Muslims are a diverse group. Some want to reform their faith. Others want to spread their beliefs through persuasion, violence, or both, while others are apathetic and do not care for politics.  And still others want to leave their faith and convert to Christianity, or become atheist.
Islam, as a set of beliefs unreformed, is hostile to everything Western.
In a free society, Jews, Protestants, and Catholics, as well as Muslims, have their own schools. But how long should we ignore the fact that in certain Muslim schools in the West, students are taught to believe that they should distance themselves from unbelievers and that jihad is a virtue?
In Muslim lands, Jews, Catholics, and Protestants cannot have their own schools, or churches and graveyards. Muslims can proselytize in Vatican City, but, Christians cannot proselytize in Mecca.

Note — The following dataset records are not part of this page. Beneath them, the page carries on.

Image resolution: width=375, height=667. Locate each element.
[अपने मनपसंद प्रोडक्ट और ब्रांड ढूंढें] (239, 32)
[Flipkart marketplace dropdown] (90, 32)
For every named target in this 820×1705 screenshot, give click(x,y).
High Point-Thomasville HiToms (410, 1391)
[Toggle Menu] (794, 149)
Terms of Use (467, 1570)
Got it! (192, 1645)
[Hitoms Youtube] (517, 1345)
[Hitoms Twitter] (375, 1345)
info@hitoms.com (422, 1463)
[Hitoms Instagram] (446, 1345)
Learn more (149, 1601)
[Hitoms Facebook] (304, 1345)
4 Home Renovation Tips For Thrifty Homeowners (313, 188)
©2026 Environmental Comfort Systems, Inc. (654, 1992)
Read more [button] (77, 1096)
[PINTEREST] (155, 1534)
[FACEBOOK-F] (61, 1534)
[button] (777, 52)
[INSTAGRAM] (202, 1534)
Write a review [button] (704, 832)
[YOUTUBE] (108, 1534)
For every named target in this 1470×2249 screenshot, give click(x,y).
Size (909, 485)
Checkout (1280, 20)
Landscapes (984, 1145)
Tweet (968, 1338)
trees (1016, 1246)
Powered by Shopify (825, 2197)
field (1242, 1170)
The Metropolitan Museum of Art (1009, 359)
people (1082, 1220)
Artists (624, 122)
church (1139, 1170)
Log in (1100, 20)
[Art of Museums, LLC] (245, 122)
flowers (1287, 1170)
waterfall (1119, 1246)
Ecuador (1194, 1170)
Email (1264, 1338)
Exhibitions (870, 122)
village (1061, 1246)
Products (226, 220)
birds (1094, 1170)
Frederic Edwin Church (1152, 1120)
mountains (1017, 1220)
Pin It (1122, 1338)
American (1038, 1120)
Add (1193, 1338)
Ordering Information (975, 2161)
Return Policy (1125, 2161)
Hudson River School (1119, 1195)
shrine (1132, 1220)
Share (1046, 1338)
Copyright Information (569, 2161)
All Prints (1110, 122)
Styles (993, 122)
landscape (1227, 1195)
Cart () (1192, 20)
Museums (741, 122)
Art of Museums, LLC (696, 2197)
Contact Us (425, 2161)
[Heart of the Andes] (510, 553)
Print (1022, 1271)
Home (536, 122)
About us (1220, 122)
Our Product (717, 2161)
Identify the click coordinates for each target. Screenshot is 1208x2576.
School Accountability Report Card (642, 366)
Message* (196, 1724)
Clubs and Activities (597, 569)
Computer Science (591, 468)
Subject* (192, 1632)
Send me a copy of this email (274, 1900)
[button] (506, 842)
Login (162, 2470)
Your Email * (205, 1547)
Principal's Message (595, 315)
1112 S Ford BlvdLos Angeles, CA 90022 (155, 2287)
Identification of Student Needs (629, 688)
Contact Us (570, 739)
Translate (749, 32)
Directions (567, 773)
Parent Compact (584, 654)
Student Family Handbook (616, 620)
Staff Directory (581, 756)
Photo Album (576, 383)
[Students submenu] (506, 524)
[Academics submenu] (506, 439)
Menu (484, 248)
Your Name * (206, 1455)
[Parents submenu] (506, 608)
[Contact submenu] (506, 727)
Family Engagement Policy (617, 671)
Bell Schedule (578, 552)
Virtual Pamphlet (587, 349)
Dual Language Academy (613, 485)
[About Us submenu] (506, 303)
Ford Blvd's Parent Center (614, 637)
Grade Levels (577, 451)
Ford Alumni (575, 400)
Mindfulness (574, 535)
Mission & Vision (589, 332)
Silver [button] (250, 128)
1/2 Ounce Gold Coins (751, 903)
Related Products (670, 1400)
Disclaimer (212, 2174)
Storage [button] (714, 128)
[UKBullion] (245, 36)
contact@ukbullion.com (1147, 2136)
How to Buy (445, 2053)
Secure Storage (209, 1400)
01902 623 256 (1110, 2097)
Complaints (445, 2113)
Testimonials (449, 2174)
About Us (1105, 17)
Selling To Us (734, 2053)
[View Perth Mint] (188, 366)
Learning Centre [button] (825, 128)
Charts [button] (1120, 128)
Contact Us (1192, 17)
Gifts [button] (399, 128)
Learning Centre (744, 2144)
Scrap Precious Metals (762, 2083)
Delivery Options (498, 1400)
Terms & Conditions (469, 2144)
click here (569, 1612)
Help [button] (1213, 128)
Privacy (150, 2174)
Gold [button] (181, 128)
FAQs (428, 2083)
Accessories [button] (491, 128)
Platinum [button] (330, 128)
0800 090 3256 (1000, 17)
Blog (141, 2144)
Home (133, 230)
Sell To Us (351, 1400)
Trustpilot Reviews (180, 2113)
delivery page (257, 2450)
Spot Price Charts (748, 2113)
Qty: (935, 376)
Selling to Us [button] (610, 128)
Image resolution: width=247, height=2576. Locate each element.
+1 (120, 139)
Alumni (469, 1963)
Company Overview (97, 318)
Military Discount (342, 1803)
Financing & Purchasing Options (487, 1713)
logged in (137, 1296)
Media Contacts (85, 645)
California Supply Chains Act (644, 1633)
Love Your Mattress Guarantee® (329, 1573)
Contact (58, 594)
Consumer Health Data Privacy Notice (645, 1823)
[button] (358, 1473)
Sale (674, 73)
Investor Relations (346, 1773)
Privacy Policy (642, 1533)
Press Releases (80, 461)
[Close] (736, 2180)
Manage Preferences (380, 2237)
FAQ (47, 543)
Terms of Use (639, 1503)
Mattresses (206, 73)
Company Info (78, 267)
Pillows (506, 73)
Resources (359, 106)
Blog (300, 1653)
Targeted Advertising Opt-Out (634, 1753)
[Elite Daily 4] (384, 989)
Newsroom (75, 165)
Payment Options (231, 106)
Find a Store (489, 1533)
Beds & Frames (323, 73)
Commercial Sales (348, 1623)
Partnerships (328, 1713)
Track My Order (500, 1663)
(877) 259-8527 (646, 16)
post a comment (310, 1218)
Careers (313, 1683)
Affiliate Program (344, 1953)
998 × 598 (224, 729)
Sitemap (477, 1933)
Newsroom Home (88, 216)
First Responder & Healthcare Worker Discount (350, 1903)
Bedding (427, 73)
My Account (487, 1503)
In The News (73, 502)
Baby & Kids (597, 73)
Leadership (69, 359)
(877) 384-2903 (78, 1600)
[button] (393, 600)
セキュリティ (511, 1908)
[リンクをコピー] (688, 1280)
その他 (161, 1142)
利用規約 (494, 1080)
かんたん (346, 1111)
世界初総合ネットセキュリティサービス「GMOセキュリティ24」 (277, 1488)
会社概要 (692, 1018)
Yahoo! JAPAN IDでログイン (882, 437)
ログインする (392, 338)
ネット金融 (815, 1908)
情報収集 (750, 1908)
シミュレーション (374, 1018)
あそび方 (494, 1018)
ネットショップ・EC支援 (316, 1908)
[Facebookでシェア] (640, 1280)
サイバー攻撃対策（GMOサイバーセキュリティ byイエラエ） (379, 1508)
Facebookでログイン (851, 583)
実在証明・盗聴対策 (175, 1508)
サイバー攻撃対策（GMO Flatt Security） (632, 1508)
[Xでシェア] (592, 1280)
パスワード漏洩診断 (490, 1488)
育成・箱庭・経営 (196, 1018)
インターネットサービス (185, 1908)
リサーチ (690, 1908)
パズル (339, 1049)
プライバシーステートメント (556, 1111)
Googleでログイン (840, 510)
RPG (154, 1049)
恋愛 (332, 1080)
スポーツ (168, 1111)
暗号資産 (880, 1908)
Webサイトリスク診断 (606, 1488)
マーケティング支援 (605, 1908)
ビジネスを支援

In regards to the obsession with subjugating women is one of the things that make Islam so reprehensible. The leaders of Islam know any improvement in the lives of women will lead to the demise of Islam and a disappearance of male power.  This is one of many reasons why they are so desperate to keep women caged in, and why the agents of Islam also hate the west. According to Ayaan Hirsi Ali (2006); “Please don’t be fooled by the few shrill voices – in or out of the veil-that enjoy the status quo and betray their fellow women. Many western women who don the veil in later life are converts. Highly educated and verbal, they live in free countries where they try to hijack the justice system and force the acceptance of the veil. By doing so, they betray the millions of women in other countries who do not have the freedom not to wear the veil.”